Action item -
Retype exactly the lines below, beginning with the first and ending with the line where "Tap the recent apps navigation icon" appears.

Supplied records -
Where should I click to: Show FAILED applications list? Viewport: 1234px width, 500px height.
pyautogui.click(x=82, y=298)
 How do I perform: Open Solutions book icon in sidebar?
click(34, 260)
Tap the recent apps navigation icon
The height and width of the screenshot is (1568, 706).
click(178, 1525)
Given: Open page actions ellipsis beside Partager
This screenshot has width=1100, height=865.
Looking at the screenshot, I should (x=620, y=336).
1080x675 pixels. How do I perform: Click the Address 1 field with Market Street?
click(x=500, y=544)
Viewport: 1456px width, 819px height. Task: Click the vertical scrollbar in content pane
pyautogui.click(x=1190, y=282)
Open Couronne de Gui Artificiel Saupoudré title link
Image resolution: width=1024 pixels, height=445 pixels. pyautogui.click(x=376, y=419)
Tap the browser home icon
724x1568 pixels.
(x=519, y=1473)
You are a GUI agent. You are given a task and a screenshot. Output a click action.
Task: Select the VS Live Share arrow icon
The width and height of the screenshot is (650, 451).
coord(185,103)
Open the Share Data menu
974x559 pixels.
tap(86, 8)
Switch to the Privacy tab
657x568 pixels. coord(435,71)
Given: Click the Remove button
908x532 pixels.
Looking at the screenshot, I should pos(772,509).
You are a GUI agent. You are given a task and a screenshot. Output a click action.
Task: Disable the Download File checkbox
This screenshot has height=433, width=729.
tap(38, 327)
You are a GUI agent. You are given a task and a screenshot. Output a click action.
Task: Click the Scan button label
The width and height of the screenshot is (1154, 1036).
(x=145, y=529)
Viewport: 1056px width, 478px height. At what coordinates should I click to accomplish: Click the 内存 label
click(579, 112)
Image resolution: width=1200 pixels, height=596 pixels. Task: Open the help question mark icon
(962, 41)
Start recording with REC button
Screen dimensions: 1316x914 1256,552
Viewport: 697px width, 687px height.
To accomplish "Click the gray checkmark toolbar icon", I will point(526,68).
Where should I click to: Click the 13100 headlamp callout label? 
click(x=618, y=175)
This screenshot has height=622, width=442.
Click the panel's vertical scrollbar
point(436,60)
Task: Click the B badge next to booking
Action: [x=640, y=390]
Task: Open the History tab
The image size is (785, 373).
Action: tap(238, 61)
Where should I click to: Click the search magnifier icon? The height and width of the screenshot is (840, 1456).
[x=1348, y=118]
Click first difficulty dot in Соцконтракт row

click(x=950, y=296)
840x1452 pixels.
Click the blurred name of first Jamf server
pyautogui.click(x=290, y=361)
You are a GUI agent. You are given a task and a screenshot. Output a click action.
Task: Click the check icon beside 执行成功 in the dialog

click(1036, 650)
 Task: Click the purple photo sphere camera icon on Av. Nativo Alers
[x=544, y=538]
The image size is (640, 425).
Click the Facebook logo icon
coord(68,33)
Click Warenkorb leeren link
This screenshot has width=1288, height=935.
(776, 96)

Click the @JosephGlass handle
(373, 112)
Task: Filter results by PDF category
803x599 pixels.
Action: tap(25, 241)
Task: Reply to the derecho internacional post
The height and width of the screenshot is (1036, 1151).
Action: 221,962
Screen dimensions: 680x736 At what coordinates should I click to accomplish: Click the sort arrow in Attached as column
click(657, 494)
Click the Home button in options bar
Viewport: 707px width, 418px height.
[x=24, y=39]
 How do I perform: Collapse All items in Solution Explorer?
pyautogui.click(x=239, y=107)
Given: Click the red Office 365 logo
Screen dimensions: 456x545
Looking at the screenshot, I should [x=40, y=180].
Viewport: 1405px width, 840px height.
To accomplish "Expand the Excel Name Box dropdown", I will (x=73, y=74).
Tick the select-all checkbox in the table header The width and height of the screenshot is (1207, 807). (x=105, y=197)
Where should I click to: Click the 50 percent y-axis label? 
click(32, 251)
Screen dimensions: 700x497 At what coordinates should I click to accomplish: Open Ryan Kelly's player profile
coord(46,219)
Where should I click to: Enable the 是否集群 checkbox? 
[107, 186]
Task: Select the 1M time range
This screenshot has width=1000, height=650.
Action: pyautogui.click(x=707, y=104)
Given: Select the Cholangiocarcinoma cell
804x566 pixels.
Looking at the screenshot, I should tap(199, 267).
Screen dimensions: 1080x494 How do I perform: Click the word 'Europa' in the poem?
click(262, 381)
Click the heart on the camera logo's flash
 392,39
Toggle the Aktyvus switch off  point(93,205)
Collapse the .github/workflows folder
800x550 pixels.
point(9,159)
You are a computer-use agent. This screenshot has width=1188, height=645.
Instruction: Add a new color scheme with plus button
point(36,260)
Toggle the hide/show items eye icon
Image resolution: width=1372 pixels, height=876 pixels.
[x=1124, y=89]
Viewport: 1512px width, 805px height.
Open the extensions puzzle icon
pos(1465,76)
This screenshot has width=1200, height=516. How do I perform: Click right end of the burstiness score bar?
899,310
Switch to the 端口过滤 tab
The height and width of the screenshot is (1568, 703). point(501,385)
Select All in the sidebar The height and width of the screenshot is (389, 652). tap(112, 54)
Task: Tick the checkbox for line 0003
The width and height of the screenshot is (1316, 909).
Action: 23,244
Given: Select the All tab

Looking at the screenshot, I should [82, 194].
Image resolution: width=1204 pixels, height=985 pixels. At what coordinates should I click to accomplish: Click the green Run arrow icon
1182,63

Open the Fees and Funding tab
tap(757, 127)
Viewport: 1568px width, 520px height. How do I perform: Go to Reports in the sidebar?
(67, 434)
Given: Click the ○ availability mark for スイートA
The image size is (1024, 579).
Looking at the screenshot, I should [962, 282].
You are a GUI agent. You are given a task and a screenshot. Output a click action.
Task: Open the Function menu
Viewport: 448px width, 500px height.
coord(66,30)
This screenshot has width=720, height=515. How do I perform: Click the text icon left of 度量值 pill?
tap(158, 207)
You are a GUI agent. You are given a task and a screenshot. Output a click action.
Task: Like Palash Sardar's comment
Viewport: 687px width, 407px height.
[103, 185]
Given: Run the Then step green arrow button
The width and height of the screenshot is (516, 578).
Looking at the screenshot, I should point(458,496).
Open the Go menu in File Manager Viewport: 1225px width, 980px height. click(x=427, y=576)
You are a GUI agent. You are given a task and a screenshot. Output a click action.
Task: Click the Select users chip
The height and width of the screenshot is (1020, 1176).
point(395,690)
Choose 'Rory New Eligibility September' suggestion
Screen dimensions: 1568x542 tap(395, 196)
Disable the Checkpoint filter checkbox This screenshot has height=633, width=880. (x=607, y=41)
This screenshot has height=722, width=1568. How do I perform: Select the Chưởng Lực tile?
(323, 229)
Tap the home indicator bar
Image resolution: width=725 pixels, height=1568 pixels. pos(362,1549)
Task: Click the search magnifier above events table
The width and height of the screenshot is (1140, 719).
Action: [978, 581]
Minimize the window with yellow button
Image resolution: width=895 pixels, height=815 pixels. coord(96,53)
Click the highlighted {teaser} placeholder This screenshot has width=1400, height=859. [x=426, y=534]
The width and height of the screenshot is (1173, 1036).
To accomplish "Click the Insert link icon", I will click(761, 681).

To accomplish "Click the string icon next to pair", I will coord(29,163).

Exercise solution -
Where should I click to: Show FAILED applications list? Viewport: 1234px width, 500px height.
pyautogui.click(x=82, y=298)
 How do I perform: Open Solutions book icon in sidebar?
click(34, 260)
Tap the recent apps navigation icon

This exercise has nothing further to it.